Janelly was one of only 11 infants enrolled worldwide for a clinical trial of a synthetic version of alkaline phosphatase, a bone-targeted enzyme replacement therapy. After a prolonged stay in the pediatric ICU, she was transitioned to home for subcutaneous dosing. And then we waited and waited and waited. It took three years before we began to see evidence of rib mineralization. Once that occurred, Paul Moore, MD, (her pediatric pulmonologist, who had also provided care for her since early infancy) was able to wean her ventilator settings. Amazingly, we watched as she mineralized her skeleton with no inappropriately located mineralization. After five years on a ventilator, she was able to breathe without assistance.
The trial lasted seven years, which is an extremely long time for a life-saving medication, and it must have felt like forever to families who had children with this disease who did not qualify for the clinical trial.
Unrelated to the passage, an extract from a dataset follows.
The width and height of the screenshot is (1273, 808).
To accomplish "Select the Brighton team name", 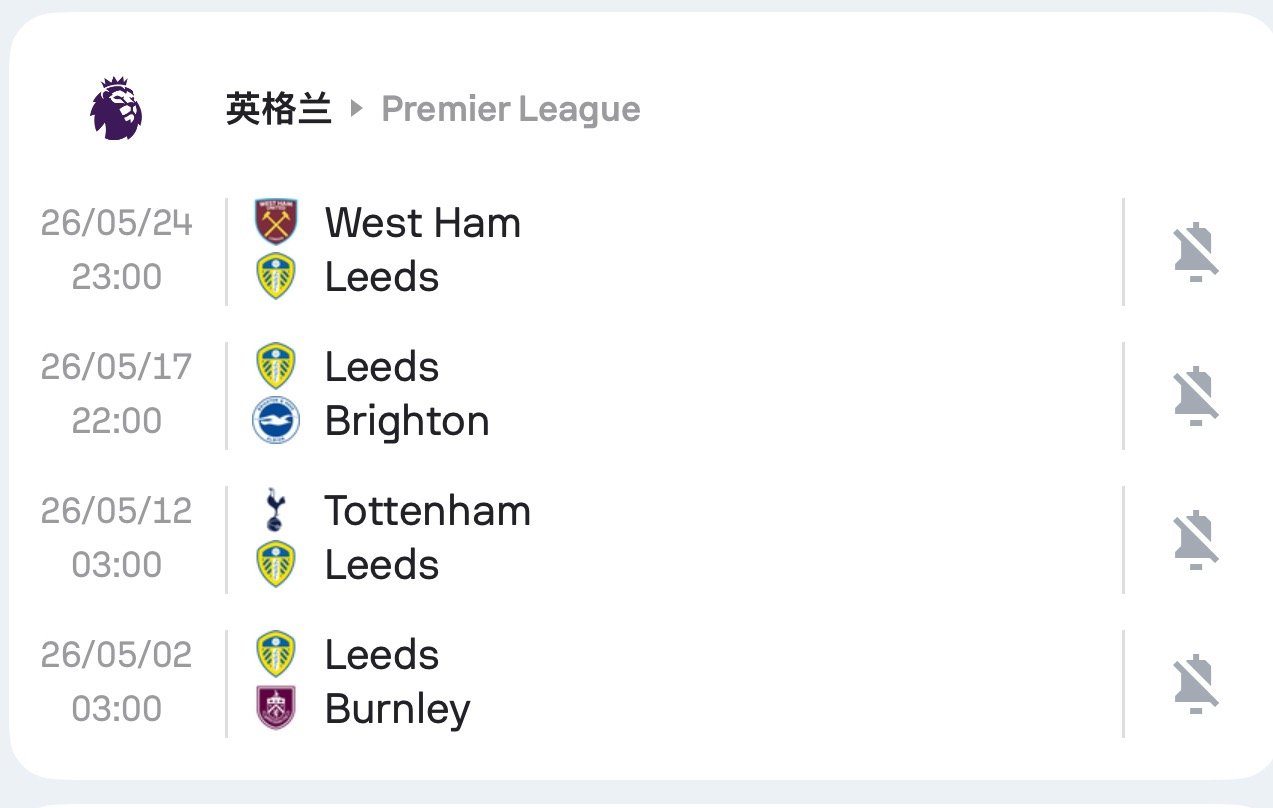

Amazingly, the five-year survival rate for infants born with HPP now is 89% on enzyme replacement therapy, and most children with HPP never require mechanical ventilation.
Janelly’s story truly is a magnificent one, and it has been told around the world, including by BBC and PBS. Even prior to the clinical trial, her survival was incredible, and is due largely to excellent care from the multidisciplinary team of providers at Children’s Hospital as well as meticulous care from her parents. What I learned from my experience with this young girl and her family was that dramatic life-saving medical advancement still occurs. I believed from my training that our ability to change disease outcomes would only happen in small increments.
Instead, a disease that almost always killed those who had it during early childhood now can be treated, and bones can literally grow seemingly from nothing. It gives me hope that we can continue to have impactful scientific advancements that can radically alter the course of severe disease. And, I remember every day how thankful I am that I got to play a role in this for Janelly. Most importantly, I am thankful to know a young child and her family who took a risk on a medication that had never been given to a human. Her family’s courage means that parents of children with HPP no longer need to bring their children’s finest clothing to the hospital for final photos.